O URBANISMO LONDRINENSE EM QUESTÃO:

a tirania do Plano na concepção do espaço (1945-1950)

Manoel C. Nasser de Oliveira1

O olhar historiográfico sobre as questões que permeiam a constituição dos

espaços deve contemplar as dimensões simbólicas de sua produção, bem como rastrear

os códigos inteligíveis associados a domínios específicos do universo simbólico de

outrora, relacionando-os aos seus contextos específicos e, segundo esta perspectiva

histórica de eterna re-significação, resgatar os aspectos da produção do espaço que se

situam para além dos meios biológicos e formais que constituem a morfologia citadina: a

existência humana em sociedade relacionada ao processo de construção da realidade.

Para que fiquem claros os procedimentos adotados, utilizaremo-nos das palavras

de Roger Chartier que, a nosso modo de ver, ilustram de maneira sucinta os

procedimentos da História Cultural:

“A história cultural, tal como a entendemos, tem por principal objeto identificar o modo como em diferentes lugares e momentos uma determinada realidade social é construída, pensada, dada a ler.
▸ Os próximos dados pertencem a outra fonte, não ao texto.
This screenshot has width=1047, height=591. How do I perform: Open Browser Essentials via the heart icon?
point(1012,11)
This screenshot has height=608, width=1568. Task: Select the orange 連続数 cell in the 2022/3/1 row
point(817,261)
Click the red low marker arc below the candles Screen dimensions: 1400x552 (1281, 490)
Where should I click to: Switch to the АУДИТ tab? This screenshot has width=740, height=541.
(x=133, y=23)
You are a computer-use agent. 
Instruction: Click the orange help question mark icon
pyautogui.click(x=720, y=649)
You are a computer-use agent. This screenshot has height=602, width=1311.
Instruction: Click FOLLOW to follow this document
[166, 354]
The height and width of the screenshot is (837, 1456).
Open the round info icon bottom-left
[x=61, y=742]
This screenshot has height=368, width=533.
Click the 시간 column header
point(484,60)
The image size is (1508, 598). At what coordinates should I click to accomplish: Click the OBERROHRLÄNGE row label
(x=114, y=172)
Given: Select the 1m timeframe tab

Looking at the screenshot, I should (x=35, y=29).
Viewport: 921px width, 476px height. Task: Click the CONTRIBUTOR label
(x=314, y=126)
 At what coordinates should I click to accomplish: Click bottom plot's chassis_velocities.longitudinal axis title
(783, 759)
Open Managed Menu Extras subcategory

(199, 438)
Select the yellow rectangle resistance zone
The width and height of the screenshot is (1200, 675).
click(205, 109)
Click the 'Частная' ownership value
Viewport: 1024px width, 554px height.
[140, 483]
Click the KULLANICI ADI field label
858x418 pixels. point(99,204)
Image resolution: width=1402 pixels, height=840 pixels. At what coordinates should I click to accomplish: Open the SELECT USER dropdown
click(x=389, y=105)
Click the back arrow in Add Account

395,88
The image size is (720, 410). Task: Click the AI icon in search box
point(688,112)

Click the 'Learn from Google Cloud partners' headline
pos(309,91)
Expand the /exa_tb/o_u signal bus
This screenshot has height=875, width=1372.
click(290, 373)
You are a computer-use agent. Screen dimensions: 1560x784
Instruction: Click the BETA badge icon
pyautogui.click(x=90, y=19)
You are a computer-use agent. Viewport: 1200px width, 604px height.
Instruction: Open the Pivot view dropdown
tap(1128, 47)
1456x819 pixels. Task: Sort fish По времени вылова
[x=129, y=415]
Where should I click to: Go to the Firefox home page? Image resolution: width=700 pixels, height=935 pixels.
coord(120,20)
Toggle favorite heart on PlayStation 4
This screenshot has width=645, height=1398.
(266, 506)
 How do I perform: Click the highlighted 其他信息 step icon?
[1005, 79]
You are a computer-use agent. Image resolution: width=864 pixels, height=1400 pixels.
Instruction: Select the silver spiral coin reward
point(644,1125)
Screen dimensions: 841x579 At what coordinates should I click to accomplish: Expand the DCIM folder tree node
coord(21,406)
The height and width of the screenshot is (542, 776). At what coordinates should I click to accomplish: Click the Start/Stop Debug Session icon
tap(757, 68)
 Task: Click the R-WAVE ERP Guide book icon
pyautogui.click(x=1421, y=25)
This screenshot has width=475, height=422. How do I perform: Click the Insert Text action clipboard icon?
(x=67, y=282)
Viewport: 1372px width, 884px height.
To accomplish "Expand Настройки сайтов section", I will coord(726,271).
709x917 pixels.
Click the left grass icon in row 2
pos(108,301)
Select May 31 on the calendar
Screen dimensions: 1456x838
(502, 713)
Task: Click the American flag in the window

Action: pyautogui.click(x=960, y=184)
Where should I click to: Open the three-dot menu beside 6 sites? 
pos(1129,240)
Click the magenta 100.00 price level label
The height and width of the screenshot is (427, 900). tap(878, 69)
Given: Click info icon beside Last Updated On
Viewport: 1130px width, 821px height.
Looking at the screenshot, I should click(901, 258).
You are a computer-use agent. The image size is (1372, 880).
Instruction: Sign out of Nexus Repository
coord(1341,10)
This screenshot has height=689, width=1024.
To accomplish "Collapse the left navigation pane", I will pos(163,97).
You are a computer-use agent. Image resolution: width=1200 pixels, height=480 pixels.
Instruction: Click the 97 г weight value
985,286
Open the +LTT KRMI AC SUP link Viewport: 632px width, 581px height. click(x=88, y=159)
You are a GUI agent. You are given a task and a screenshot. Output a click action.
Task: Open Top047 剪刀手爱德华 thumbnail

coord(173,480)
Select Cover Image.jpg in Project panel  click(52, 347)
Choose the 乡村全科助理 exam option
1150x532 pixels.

Uma tarefa desse tipo supõe vários caminhos. O primeiro diz respeito às classificações,

∗ Especialista em História Social e Ensino de História pela Universidade Estadual de Londrina. Mestrando do curso de História Social junto à mesma instituição. Fone: (43) 3304-5397/9149-9651. Endereço: R. Pref. Hugo Cabral, nº 1161. ap. 401. Email: [email protected]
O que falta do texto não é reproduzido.